AIResearch AIResearch
Back to articles
AI

New AI Benchmark Tests Self-Driving Cars in Real-Time Scenarios

A new framework evaluates vision-language models in dynamic driving environments, revealing gaps in current AI's ability to handle unexpected situations and recover from errors.

AI Research
April 04, 2026
4 min read
New AI Benchmark Tests Self-Driving Cars in Real-Time Scenarios

Autonomous driving systems are increasingly relying on vision-language models (VLMs) that combine visual perception with natural language reasoning to make decisions. However, existing benchmarks for evaluating these AI systems have a critical flaw: they test models in static, open-loop scenarios that don't account for how errors accumulate over time or how vehicles respond to unexpected situations. This means current evaluations might overestimate how well these AI systems would perform in real-world driving where mistakes have consequences and recovery is essential. A new framework called **Bench2Drive-VL**, as described in the paper on arXiv, addresses this gap by introducing closed-loop evaluation that tests VLMs in interactive simulations where their actions directly affect future states.
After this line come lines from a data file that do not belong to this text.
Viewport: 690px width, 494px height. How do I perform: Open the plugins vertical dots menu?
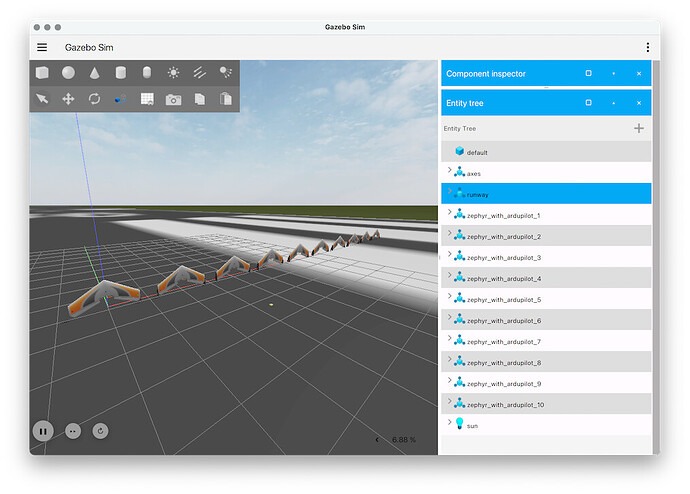(647, 47)
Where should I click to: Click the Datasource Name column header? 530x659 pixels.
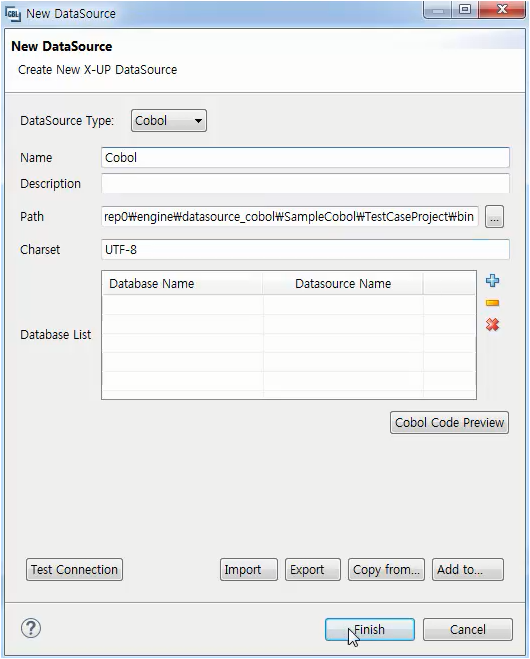click(x=343, y=284)
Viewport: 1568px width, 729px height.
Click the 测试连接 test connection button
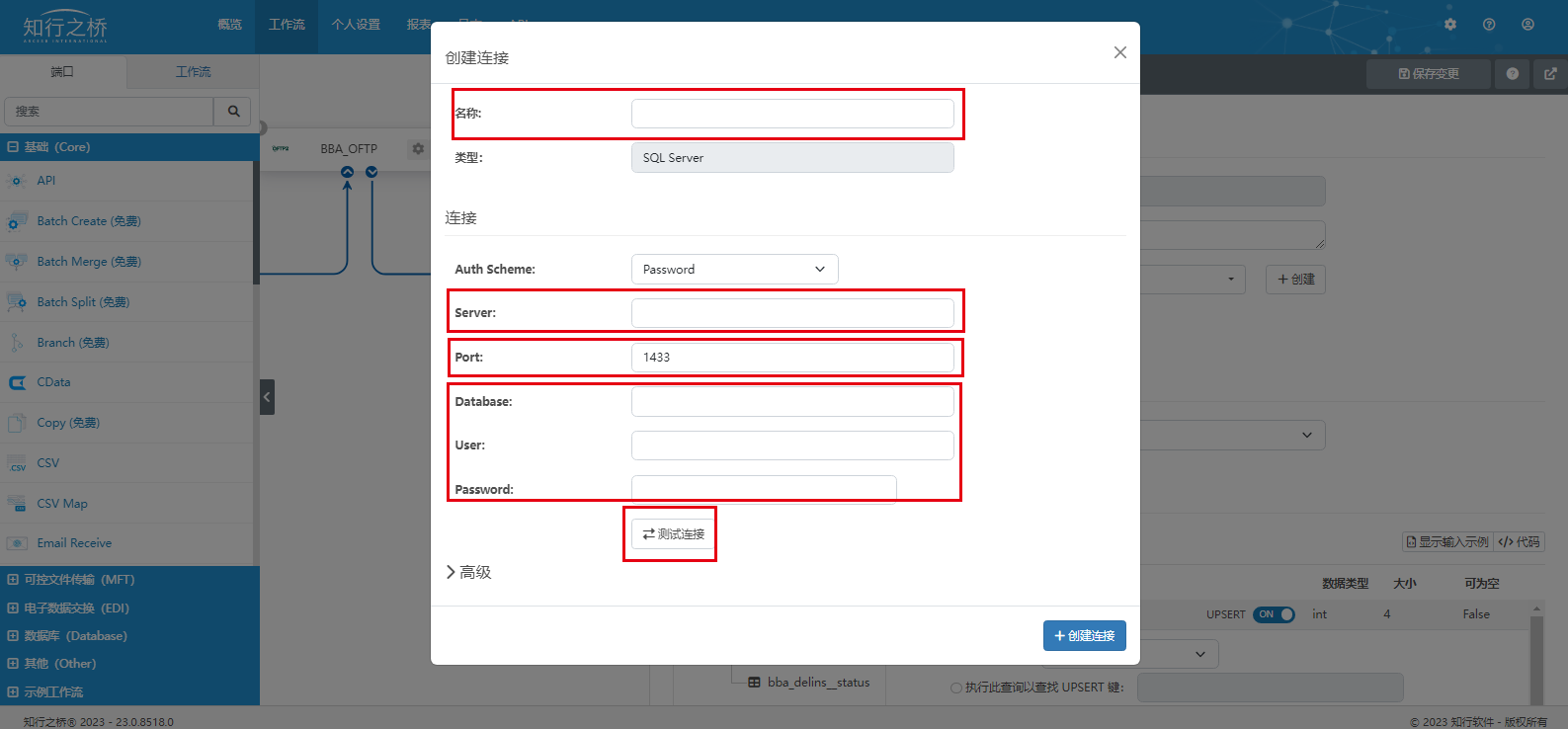point(673,534)
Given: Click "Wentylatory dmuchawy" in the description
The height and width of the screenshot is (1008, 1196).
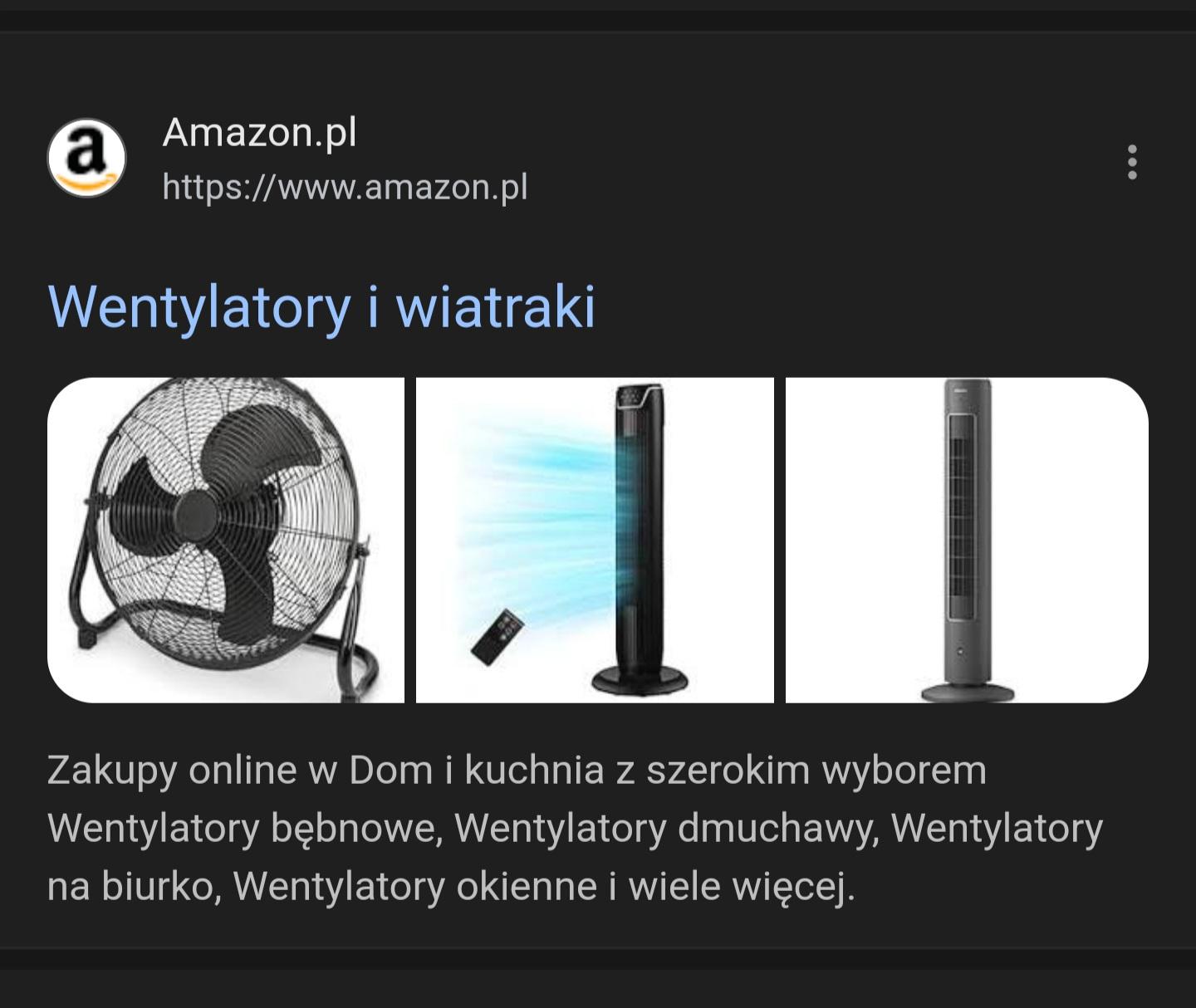Looking at the screenshot, I should tap(667, 829).
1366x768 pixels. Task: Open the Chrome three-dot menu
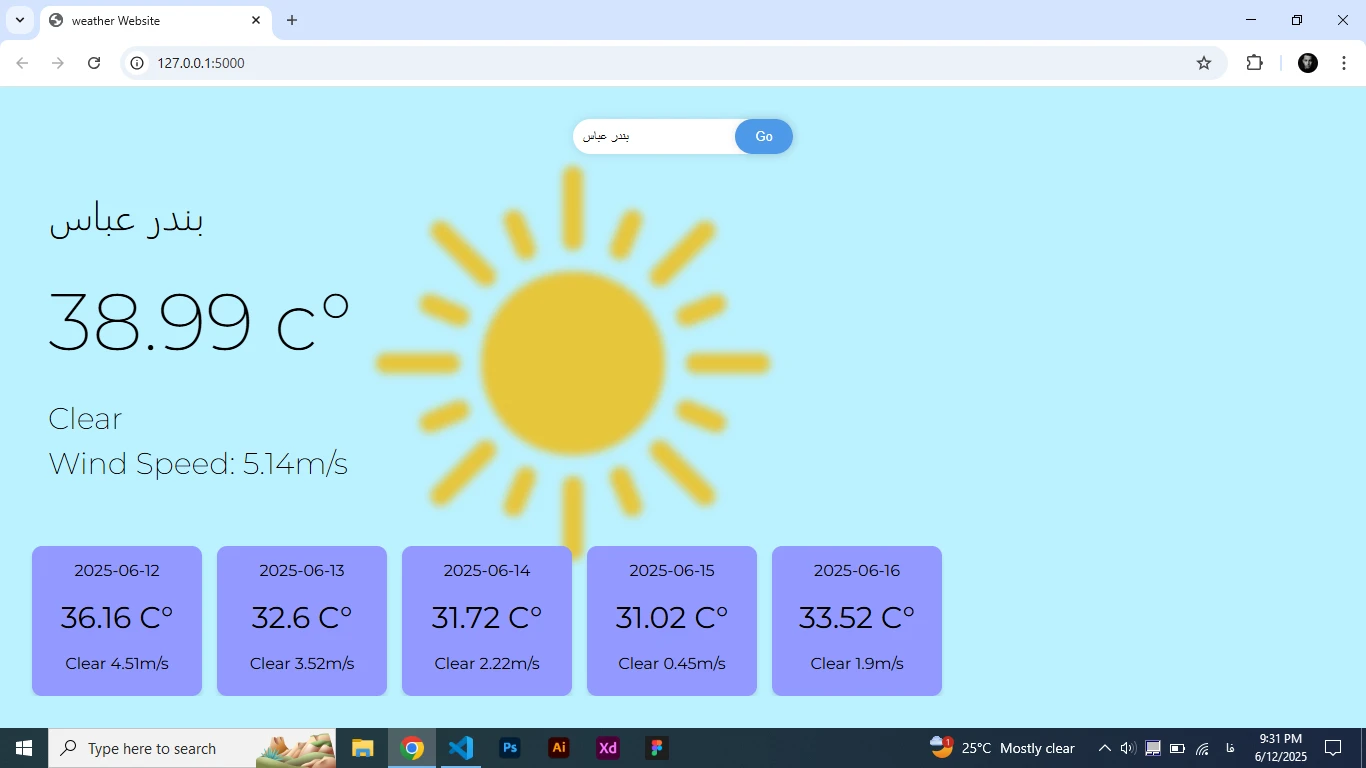pos(1342,63)
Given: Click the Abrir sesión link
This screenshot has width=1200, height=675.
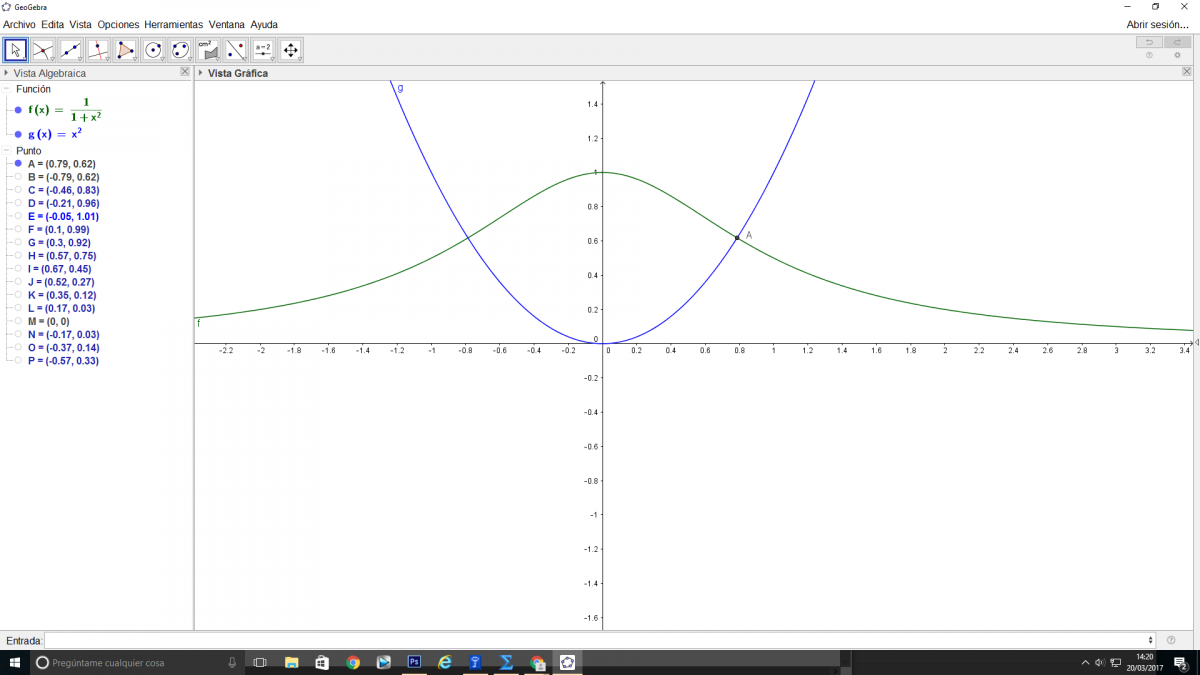Looking at the screenshot, I should pos(1157,24).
## How Bench2Drive-VL Works

The researchers developed Bench2Drive-VL as an extension of the existing Bench2Drive framework, which was published at **NeurIPS 2024** in the Datasets and Benchmarks Track. The new system is specifically designed to evaluate vision-language models in autonomous driving applications. Their key innovation is **DriveCommenter**, an expert system that automatically generates question-answer pairs about driving situations in real time within the CARLA simulator. Unlike previous benchmarks that only evaluated models on pre-collected data, this system can assess performance even when vehicles deviate from expected paths or encounter rare scenarios. The framework supports multiple input formats including RGB images, bird's-eye-view maps, and text descriptions, and allows for configurable reasoning chains where answers to some questions inform responses to others.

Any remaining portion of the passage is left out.